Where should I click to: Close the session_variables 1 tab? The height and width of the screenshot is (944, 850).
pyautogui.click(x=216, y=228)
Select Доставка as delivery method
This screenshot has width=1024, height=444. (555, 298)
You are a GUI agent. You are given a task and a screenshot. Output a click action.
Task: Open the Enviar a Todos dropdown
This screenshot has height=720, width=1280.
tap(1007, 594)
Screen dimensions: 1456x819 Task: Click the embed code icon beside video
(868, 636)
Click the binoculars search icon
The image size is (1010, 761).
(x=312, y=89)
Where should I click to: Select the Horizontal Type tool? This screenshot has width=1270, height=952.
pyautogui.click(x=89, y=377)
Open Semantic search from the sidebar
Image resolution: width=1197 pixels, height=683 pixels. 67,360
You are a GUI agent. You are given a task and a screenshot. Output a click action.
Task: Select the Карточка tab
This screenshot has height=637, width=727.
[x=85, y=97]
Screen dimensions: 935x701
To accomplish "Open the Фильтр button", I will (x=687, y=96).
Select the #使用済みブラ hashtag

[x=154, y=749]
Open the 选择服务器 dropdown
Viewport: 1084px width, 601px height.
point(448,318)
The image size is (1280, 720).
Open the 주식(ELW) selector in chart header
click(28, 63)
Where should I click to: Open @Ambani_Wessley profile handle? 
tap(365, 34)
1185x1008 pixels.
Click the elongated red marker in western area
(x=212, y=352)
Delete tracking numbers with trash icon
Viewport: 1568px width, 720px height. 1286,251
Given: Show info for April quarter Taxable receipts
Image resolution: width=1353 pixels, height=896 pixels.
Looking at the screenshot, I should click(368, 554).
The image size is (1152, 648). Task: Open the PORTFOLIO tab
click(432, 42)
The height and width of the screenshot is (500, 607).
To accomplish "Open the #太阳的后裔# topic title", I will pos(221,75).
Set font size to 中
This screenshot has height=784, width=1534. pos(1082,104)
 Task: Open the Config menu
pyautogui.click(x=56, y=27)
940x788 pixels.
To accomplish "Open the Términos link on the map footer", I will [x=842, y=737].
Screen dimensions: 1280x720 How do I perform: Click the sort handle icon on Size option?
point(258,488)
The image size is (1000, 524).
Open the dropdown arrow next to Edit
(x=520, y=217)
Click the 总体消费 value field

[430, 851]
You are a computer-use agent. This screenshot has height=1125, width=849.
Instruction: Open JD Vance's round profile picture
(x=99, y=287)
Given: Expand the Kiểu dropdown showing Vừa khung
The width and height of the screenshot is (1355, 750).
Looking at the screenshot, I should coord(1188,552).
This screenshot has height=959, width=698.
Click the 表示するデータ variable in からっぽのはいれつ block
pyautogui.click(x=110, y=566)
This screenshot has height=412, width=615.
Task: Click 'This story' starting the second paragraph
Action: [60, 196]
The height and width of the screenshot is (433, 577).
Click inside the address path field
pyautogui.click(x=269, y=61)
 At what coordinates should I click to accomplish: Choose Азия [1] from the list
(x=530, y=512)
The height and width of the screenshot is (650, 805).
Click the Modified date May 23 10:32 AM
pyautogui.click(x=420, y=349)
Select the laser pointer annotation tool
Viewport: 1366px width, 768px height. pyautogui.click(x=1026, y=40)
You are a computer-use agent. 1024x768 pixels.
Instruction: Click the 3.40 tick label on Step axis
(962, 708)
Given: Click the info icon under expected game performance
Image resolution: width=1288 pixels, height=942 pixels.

Aim of the exercise: Rewrite all of the material above, swapping every instance of "dropdown" for "drop-down list" and leaving everything else unchanged.

Task solution:
Where should I click to: Close the session_variables 1 tab? The height and width of the screenshot is (944, 850).
pyautogui.click(x=216, y=228)
Select Доставка as delivery method
This screenshot has width=1024, height=444. (555, 298)
You are a GUI agent. You are given a task and a screenshot. Output a click action.
Task: Open the Enviar a Todos drop-down list
This screenshot has height=720, width=1280.
tap(1007, 594)
Screen dimensions: 1456x819 Task: Click the embed code icon beside video
(868, 636)
Click the binoculars search icon
The image size is (1010, 761).
(x=312, y=89)
Where should I click to: Select the Horizontal Type tool? This screenshot has width=1270, height=952.
pyautogui.click(x=89, y=377)
Open Semantic search from the sidebar
Image resolution: width=1197 pixels, height=683 pixels. 67,360
You are a GUI agent. You are given a task and a screenshot. Output a click action.
Task: Select the Карточка tab
This screenshot has height=637, width=727.
[x=85, y=97]
Screen dimensions: 935x701
To accomplish "Open the Фильтр button", I will (x=687, y=96).
Select the #使用済みブラ hashtag

[x=154, y=749]
Open the 选择服务器 drop-down list
Viewport: 1084px width, 601px height.
point(448,318)
The image size is (1280, 720).
Open the 주식(ELW) selector in chart header
click(28, 63)
Where should I click to: Open @Ambani_Wessley profile handle? 
tap(365, 34)
1185x1008 pixels.
Click the elongated red marker in western area
(x=212, y=352)
Delete tracking numbers with trash icon
Viewport: 1568px width, 720px height. 1286,251
Given: Show info for April quarter Taxable receipts
Image resolution: width=1353 pixels, height=896 pixels.
Looking at the screenshot, I should click(368, 554).
The image size is (1152, 648). Task: Open the PORTFOLIO tab
click(432, 42)
The height and width of the screenshot is (500, 607).
To accomplish "Open the #太阳的后裔# topic title", I will pos(221,75).
Set font size to 中
This screenshot has height=784, width=1534. pos(1082,104)
 Task: Open the Config menu
pyautogui.click(x=56, y=27)
940x788 pixels.
To accomplish "Open the Términos link on the map footer", I will [x=842, y=737].
Screen dimensions: 1280x720 How do I perform: Click the sort handle icon on Size option?
point(258,488)
The image size is (1000, 524).
Open the drop-down list arrow next to Edit
(x=520, y=217)
Click the 总体消费 value field

[430, 851]
You are a computer-use agent. This screenshot has height=1125, width=849.
Instruction: Open JD Vance's round profile picture
(x=99, y=287)
Given: Expand the Kiểu drop-down list showing Vừa khung
The width and height of the screenshot is (1355, 750).
Looking at the screenshot, I should coord(1188,552).
This screenshot has height=959, width=698.
Click the 表示するデータ variable in からっぽのはいれつ block
pyautogui.click(x=110, y=566)
This screenshot has height=412, width=615.
Task: Click 'This story' starting the second paragraph
Action: [60, 196]
The height and width of the screenshot is (433, 577).
Click inside the address path field
pyautogui.click(x=269, y=61)
 At what coordinates should I click to accomplish: Choose Азия [1] from the list
(x=530, y=512)
The height and width of the screenshot is (650, 805).
Click the Modified date May 23 10:32 AM
pyautogui.click(x=420, y=349)
Select the laser pointer annotation tool
Viewport: 1366px width, 768px height. pyautogui.click(x=1026, y=40)
You are a computer-use agent. 1024x768 pixels.
Instruction: Click the 3.40 tick label on Step axis
(962, 708)
Given: Click the info icon under expected game performance
Image resolution: width=1288 pixels, height=942 pixels.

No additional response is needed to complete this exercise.